Bordenave then asked the council to clarify the city’s noise ordinance to a particular decibel, drawing a comparison between that and speed limits for traffic.
“You can’t give us a speeding ticket without some type of speeding sign posted,” he said.
But residents from the neighborhood directly behind Patio 45 said they could hear the music from within their homes, claiming the beat from the base rattles their windows and that they could hear “the F word” and other profanities from their homes on Easter Sunday.
“We’re not trying to shut anybody down,” said resident Larry Wayne Jeona. “We just want to have a peace(ful) and quiet neighborhood.”
Jeona also invited council members to his home to hear the music from his house.
“We’ll sit in there and drink and have a good time and listen to the music on a Friday or Saturday night,” he said. “The later it gets, the louder it gets.”
The city noise ordinance currently forbids businesses and individuals from playing loud music or otherwise making loud noises after 11 p.m., Police Chief Fred Shelton said. However, the ordinance does not specify a decibel amount.
Shelton said at the meeting his officers have been called out to the restaurant several times, but the noise has never been loud enough for them to issue a citation. He added he’s driven through the area himself just to see if he could hear it.

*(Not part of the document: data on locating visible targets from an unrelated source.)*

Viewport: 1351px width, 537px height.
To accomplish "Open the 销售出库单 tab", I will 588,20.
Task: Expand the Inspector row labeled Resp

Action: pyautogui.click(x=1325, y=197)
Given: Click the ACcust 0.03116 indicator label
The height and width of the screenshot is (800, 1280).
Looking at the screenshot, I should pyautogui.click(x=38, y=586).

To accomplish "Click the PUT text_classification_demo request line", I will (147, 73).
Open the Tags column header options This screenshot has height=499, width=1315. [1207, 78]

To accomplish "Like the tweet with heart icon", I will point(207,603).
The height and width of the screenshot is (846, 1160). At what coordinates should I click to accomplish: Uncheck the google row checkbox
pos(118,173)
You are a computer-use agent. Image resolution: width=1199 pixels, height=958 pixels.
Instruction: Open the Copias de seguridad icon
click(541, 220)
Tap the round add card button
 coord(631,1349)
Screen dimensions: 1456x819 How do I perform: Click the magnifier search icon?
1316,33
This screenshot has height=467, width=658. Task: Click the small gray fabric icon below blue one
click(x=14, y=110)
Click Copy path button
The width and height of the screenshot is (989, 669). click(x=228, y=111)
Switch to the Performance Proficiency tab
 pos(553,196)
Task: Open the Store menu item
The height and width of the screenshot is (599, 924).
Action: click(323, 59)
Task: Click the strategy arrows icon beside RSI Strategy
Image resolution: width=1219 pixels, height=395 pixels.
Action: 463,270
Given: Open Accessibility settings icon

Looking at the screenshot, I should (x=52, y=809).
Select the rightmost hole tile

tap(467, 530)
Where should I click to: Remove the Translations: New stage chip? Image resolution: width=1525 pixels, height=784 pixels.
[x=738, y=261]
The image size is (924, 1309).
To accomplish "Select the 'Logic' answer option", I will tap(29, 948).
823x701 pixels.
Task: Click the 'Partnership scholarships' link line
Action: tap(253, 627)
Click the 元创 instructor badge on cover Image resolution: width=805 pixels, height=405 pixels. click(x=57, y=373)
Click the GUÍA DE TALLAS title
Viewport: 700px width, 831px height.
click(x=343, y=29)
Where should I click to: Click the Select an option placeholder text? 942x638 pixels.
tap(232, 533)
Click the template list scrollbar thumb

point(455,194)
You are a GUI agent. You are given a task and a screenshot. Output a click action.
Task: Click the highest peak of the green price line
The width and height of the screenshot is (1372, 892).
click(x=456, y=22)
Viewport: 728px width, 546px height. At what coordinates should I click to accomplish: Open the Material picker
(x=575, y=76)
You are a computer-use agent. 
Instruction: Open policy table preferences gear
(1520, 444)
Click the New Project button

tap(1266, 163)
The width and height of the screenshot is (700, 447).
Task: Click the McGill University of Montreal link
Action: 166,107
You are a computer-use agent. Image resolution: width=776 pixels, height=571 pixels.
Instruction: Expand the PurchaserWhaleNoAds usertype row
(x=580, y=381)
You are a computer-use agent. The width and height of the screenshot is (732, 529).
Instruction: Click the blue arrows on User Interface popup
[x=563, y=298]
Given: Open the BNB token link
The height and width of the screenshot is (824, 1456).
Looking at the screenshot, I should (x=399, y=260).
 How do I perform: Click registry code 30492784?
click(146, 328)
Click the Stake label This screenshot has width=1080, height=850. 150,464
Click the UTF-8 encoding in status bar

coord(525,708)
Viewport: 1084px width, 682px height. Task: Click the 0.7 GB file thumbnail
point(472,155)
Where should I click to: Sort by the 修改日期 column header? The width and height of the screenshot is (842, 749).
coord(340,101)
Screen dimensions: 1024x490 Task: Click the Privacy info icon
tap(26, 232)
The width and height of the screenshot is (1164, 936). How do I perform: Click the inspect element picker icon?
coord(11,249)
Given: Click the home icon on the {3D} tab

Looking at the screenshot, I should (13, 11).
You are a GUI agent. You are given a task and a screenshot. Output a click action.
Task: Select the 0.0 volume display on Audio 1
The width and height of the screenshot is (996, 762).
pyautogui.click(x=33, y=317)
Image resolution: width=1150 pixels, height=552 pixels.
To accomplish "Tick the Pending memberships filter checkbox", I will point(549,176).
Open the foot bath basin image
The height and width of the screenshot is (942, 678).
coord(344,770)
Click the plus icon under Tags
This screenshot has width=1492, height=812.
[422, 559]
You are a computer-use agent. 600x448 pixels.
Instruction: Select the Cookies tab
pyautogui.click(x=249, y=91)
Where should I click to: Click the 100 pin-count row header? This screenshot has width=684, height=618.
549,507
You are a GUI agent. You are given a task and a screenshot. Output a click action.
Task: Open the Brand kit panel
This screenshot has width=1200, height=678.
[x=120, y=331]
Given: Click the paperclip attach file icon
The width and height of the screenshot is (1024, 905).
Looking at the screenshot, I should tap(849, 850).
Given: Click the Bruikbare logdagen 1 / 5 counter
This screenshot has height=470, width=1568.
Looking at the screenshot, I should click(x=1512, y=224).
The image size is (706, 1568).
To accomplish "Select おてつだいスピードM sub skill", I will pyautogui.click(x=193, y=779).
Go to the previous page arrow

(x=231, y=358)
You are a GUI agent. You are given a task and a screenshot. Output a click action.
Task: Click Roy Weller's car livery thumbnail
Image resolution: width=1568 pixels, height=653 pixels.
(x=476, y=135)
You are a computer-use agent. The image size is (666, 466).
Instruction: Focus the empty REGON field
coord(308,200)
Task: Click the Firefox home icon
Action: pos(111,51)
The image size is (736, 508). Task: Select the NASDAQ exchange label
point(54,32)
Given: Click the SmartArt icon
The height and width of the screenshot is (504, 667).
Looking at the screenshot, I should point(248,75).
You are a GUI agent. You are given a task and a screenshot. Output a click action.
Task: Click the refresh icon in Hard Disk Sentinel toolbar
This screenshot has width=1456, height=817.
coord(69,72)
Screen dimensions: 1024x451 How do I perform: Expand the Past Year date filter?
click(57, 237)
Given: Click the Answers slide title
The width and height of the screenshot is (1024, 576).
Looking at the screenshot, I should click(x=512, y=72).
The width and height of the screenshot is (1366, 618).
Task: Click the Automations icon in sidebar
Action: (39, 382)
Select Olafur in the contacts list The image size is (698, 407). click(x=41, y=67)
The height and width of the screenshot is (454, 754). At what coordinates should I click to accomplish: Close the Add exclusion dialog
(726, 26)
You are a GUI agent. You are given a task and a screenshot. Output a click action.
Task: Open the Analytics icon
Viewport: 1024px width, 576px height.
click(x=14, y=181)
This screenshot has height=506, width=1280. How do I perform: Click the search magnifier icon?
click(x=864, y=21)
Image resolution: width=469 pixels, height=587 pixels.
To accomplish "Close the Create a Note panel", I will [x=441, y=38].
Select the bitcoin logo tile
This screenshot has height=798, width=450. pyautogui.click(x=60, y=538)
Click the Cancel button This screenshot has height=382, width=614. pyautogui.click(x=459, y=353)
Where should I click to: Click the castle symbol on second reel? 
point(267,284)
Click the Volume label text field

“Sometimes I could hear it and sometimes I could not,” he said.
Patio 45 received a permitted use variance to open in 2019, said Gavin and Zoning/Inspection Department head Kenneth Wiegel, at which time Bordenave specifically said he would not play loud music.
“At that time, you just told me you were going to have a home stereo system that was going to play quiet music for the restaurant,” Gavin said. “We talked about this noise issue, and in this meeting. You have a special permit granted by the city council to operate this business. I supported you and voted for you to have that permit. Had I known you were going to do this, I would never have voted for that. I know these people. … I’ve been up to your place late at night. I’ve heard the music. In my opinion, it’s loud.”
Gavin said he feels it’s the speakers of the live musicians hired to play on the weekends rather than the restaurant’s speakers that are bothering residents.
The council voted 4-1 to table any action and give City Attorney Jeff Turnage time to look over the city’s noise ordinance and see if it would be improved by specifying a particular decibel amount. Ward 3 Councilman Charlie Box, who had said during the discussion that he feels the music is too loud, was the opposing vote.